How does the Indian health care system work and how many people can access it?

Abdul Haneefa tolls us that most of India’s health care system is private and all cancer treatment facilities are located in cities leading to a great disparity among people on the possibility of being treated. But how does it really work?
According to an interesting article written by Kasthuri in 2018, the challenges to healthcare in India may be grouped in the “5 A’s” and the lack of them: Awareness about health issues, Access to healthcare facilities both in physical and quality terms, Absence of health care personnel and of its equitable deployment on the territories, Affordability of the cost of healthcare, Accountability for all what lacks.
India’s healthcare delivery system is divided between publicly and privately founded facilities. According to IBEF (India Brand Equity Foundation), the government focuses on providing basic healthcare facilities in rural areas in the form of “Primary Healthcare Centres”, and it funds limited secondary and tertiary care institutions in key cities. Only around 1.5% of its GDP is spent in the healthcare sector, one of the lowest of the world. On the contrary, the private sector funds most of the specialized health care facilities, characterized by more services of a better quality. Around 75% of the healthcare infrastructure is concentrated in urban areas, where only 27% of the population live.
Therefore, the healthcare system is highly context-specific with a lot of differences among and within states and the effect is intuitive. The well-heeled have access to some of the best healthcare facilities, having also a choice between public or private providers, while those with limited or no resources at all have limited or no options. Moreover, quality healthcare treatments often cannot be reached by people from rural areas because they cannot afford the costs of the travel. Another intuitive consequence is obvious: a larger share of unhealthy population resides in rural areas where the risk of health issues is increased even by urgent problematics. To name just a few these are the unsafe drinking water, the lack of sanitation and the use of biomass fuels.

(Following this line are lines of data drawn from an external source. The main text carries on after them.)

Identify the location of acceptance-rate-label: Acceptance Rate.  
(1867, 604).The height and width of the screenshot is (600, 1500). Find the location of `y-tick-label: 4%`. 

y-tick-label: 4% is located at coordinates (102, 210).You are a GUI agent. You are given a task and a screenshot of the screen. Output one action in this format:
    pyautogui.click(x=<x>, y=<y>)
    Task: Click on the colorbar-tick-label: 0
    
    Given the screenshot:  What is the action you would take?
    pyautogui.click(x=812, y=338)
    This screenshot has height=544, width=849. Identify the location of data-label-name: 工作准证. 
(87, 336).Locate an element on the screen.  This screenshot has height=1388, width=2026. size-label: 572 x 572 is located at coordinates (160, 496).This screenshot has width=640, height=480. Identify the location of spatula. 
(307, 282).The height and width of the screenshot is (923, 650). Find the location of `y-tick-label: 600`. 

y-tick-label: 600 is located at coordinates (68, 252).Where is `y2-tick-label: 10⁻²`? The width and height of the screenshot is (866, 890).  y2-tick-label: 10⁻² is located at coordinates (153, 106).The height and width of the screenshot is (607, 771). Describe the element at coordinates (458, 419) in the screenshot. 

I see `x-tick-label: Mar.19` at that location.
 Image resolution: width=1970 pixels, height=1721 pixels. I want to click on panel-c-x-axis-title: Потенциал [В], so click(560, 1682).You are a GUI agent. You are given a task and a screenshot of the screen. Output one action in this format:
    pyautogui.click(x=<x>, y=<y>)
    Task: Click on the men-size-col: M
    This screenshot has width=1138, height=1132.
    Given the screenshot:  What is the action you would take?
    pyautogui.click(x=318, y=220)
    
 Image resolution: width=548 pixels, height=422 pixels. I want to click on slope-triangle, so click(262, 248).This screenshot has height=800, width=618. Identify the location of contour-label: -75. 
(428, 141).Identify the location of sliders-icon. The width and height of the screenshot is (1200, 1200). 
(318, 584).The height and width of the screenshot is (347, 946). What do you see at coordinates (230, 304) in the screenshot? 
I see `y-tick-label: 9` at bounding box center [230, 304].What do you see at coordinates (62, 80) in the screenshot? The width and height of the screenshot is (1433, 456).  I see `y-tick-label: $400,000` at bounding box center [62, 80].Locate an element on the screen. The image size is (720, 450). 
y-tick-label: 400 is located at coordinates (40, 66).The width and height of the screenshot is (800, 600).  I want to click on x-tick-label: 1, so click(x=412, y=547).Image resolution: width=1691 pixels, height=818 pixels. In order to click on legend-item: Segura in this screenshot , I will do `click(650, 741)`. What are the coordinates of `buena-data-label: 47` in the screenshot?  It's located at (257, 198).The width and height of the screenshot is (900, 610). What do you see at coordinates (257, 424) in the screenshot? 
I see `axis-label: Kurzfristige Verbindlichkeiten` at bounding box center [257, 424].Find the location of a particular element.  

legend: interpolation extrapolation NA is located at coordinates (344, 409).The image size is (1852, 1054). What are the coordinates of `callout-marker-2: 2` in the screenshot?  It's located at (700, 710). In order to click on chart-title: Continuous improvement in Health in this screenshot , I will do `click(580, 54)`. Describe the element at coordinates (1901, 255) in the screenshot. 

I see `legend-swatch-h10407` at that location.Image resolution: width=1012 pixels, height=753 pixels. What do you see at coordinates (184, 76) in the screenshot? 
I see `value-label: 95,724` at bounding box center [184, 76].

The lack of health equity has been a constant in India’s recent history and this is also shaped by the socioeconomic status, class, religion, caste and gender of people. This is now acerbated by the continuous underfunding of the healthcare system determining the worsening of the infrastructures. According to the National Health Profile, there is one government-run hospital every around 90.000 people and there is a meagre number of beds, doctors and nurses per people. According to the Indian Journal of Public Health, to bridge the doctor-patient gap, by 2030 India needs around 2 million doctors.
If the covid-19 pandemic exacerbated the situation making clear the absence of both hospitals and beds on one side, it also increased people awareness on their healthcare needs and rights. In a nation like India with 1.3 billion people, it is estimated that 30% of the population is devoid of any kind of financial protection for health issues and according to Brookings, it is common for people to be drained of all what they saved because of medical emergencies and often, without even the certainty of hospitalization. Moreover, the absence or unaffordability for health facilities, determines late diagnosis, delayed treatments and consequently longer recovery especially in cases of cancer treatments, transplants and critical ails.
Change will be a long process that needs to start from investments in more disadvantaged areas, but it is being seen that community engagement is an effective alternative. Empower people and the prioritization of their health through health education and the spreading of preventive and promotive healthcare practices is a must at local, regional, and national level. In this way, access to healthcare is improved together with a sense of ownership and accountability among communities. This is already happening with the Accredited Social Health Activists (ASHAs) that bridge the gap between formal healthcare systems and communities left aside. Another alternative is “medical crowdfunding” , a still emerging form of financing that together with awareness campaigns could bring substantial change to rural areas.
Lastly, while most Indians do not have the possibility to be cured, India remains the world’s pharma capital, exporting products throughout the world. Its competitive advantage is based on a good number of well-trained professionals as doctors, nurses and researchers and because of the low cost of clinical research, international players invest in Research and Development. The cost of surgery in India is ridiculously minor compared to Asian or Western countries and this is determining the rise of a new phenomenon: medical tourism.